As in the previous The kennel (2006) and Son’s place (2013), Nieto explores class conflicts beyond the usual representations, avoiding precise limits, the irruption of the conflict as a trigger, the temptation to delineate heroes and villains. In The kennelIt was the meeting of a young Uruguayan middle-class intellectual with the inhabitants of a coastal city out of season and that surprising dynamic that colored each meeting. In Son’s place, the tensions between classes emerged more obscurely from the collision between divergent forms of militancy that confronted a son with the memory of his father. Nieto not only delves into the continuities that have defined the Latin American panorama in political, economic and social terms, but also disarms city enclaves to go to territories permeated with reality rather than discourse, broadens the positions of his characters, enriches their aspirations, their dilemmas and also the painful awareness of their place.

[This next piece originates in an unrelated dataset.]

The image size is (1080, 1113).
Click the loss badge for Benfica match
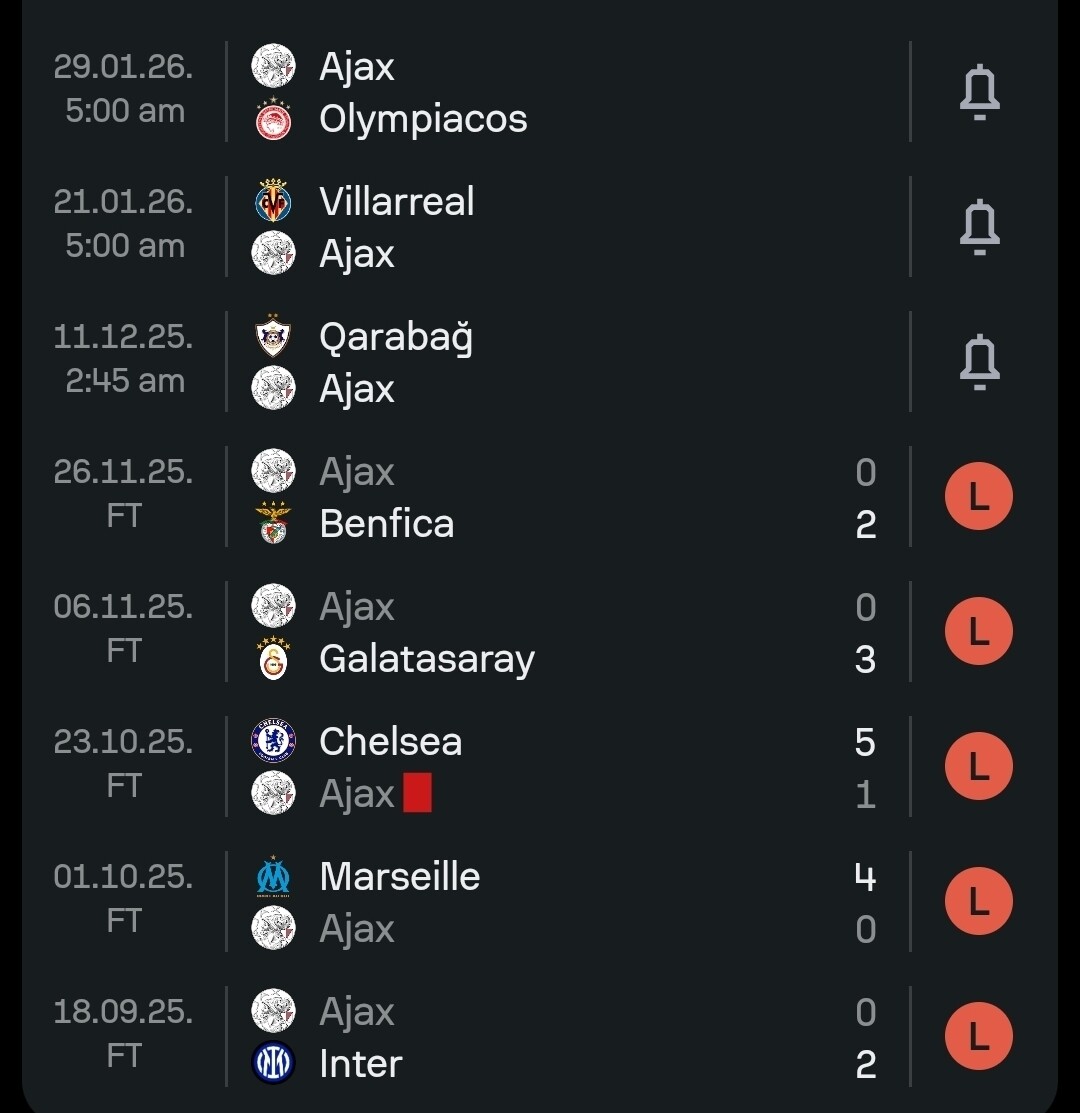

Nieto’s decision involves placing the conflict as an emerging that exposes the false harmony of that coexistence. Thus, the relationship that is forged between Rodrigo and Carlos is altered by a work accident and its tragic consequences, but above all by its uncertain reverberations, which crystallize those differences until then camouflaged in a friendly harmony. It is complex to find that tone without falling into manipulation, because the state that is the focus of Nieto’s attention emerges from within the characters. In a scene in which Carlos distributes the barbecue among a group of diners in the room, one of the assistants asks him to serve him more whiskey. Carlos complies and fills the glass to the brim, instigated by the guest’s claim. While the beggar tries to sip the whiskey without tipping it over, Carlos laughs, motivated by the distressing situation but also as a slip of his own triumph over whoever gives him the orders. “You have to see if he is paid to laugh,” says a voice that clearly exposes the place of power he holds. Rodrigo’s face, present throughout the sequence, transfigures in its progressive expression the dilemma in which he finds himself.

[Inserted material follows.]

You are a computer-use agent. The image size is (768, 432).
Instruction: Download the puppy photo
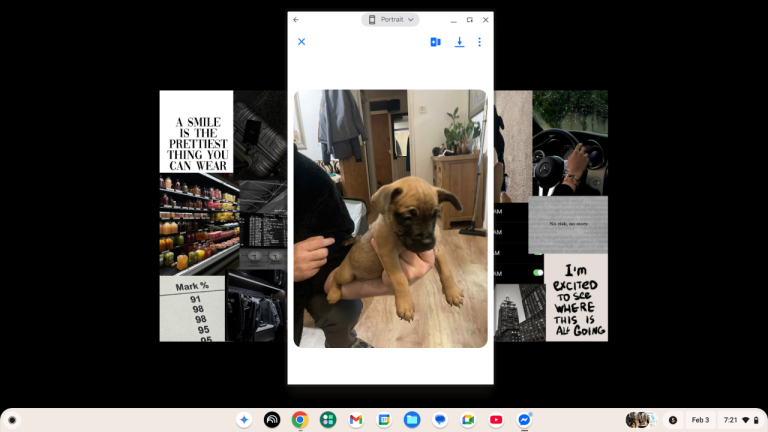click(459, 42)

The porous texture of The employee and the employer exudes the essence of its nuances, always suggestive in what lies beyond the gaze, in the perfect curve of its depths. Those immense exteriors that revealed in the duration of the shots the expectation of the ominous, coexist with the labyrinth in which the characters enter, entangled in their guilt and their attempts to escape, in the flash of a burden that they always carry on their backs. . Nieto has proven to be the best observer of this very abstract ritual, of this immovable order.